══ Exercise data ══
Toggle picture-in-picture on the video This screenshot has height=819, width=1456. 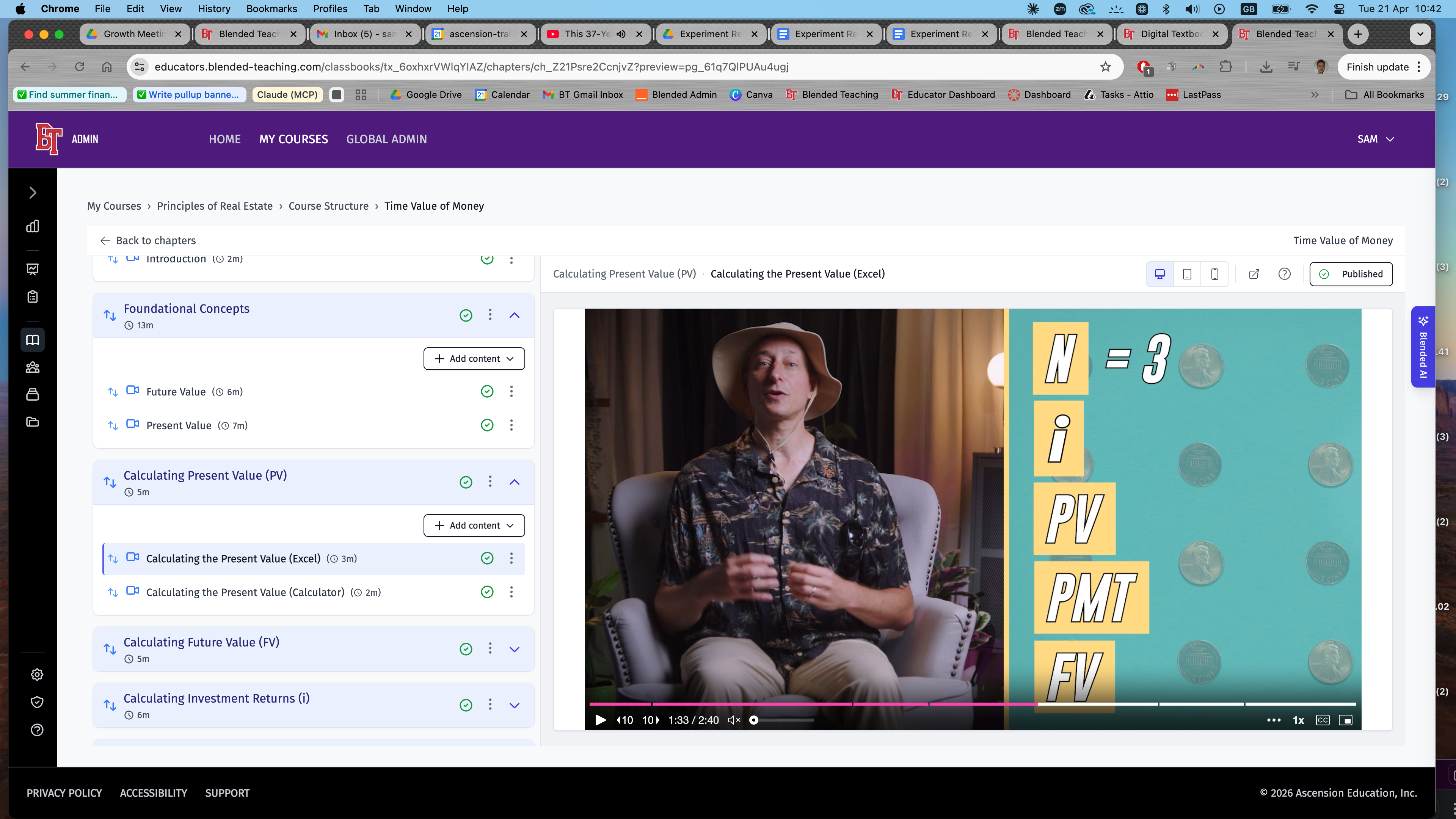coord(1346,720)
═══
══ Exercise data ══
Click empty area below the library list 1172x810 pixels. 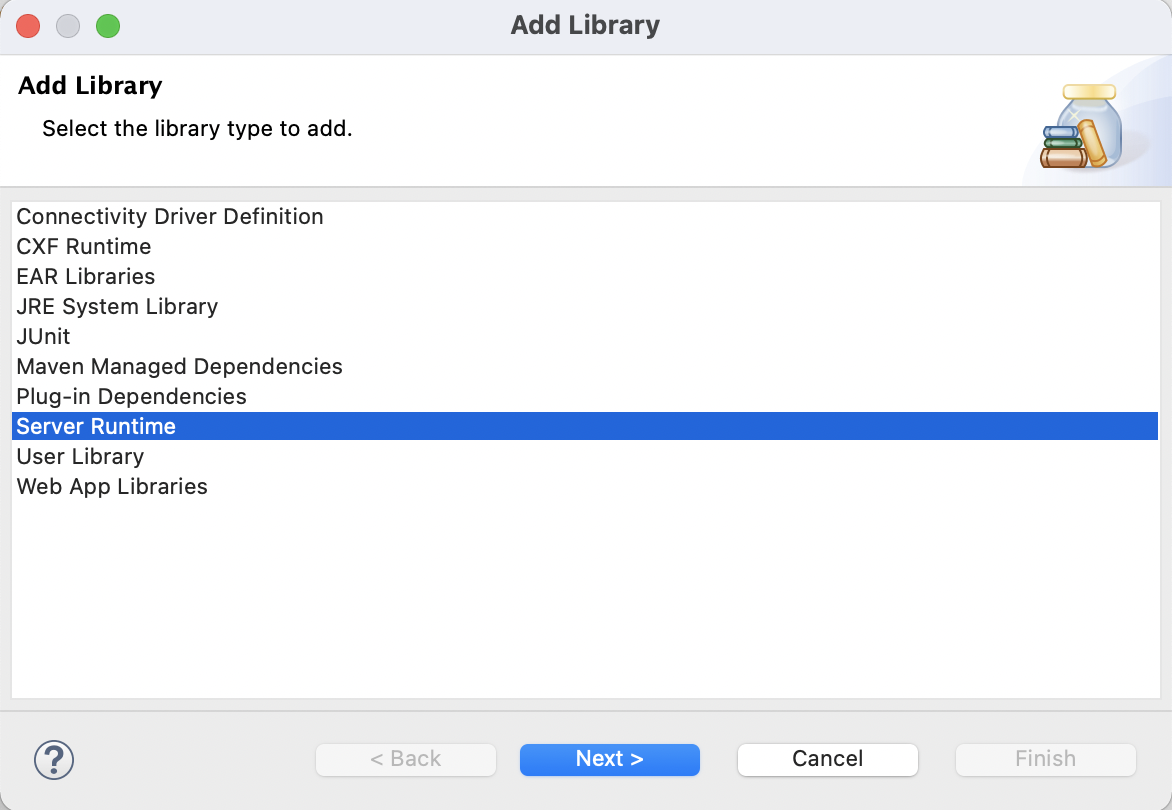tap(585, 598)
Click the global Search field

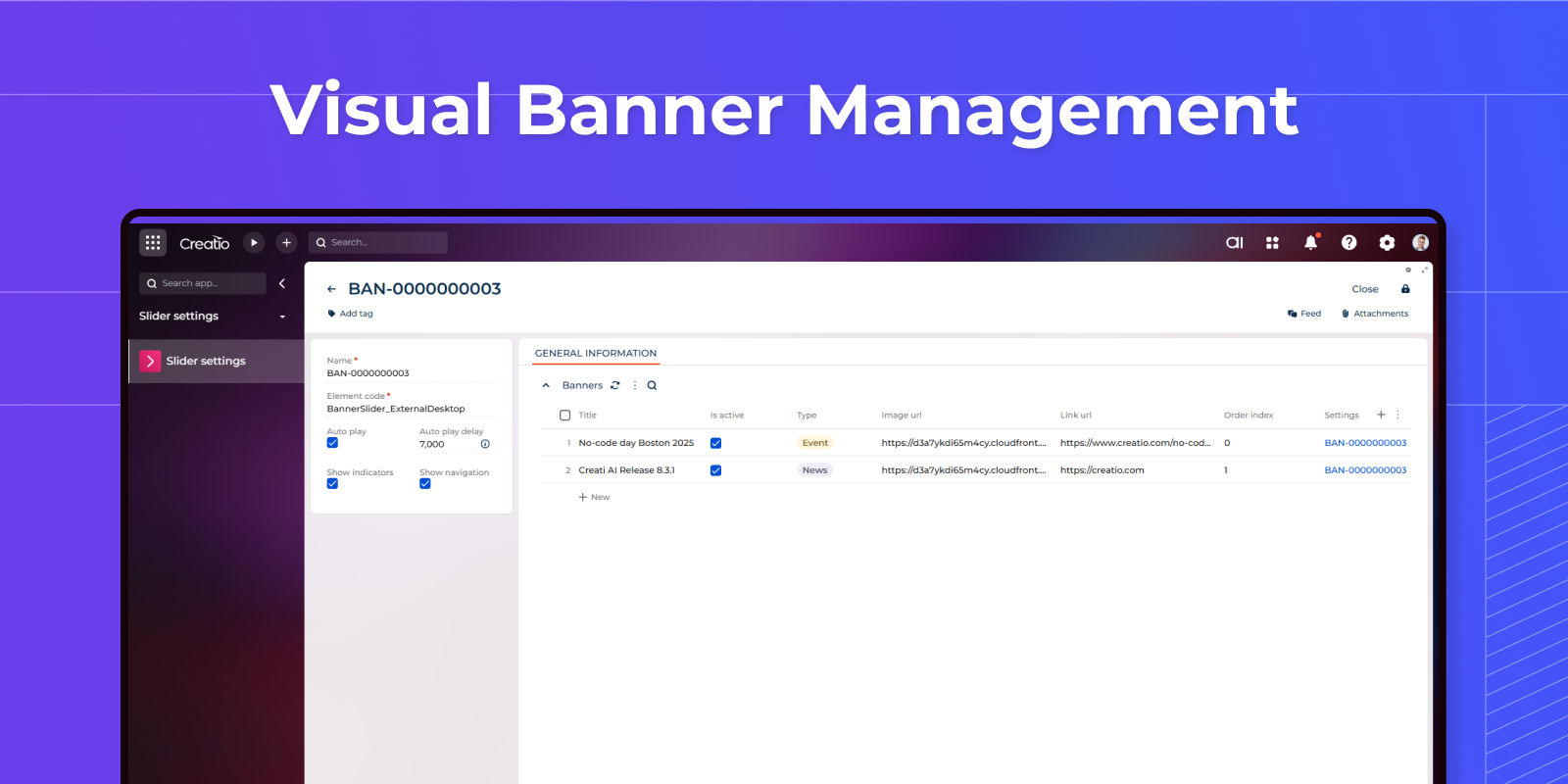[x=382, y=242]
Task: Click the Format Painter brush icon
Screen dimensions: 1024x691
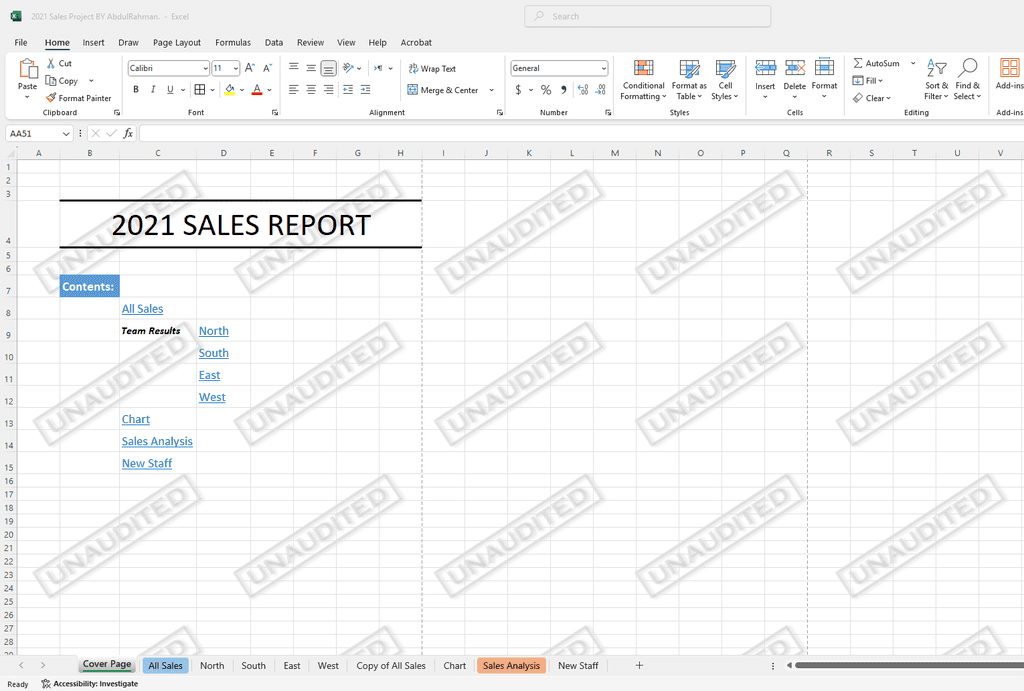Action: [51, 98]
═══
> **Task to complete**:
Could you copy out the material from the line containing "Task: Click the Format Painter brush icon" through the line containing "Action: [51, 98]", both included, leaving out the pictures?

> **Output for this task**:
Task: Click the Format Painter brush icon
Screen dimensions: 1024x691
Action: [51, 98]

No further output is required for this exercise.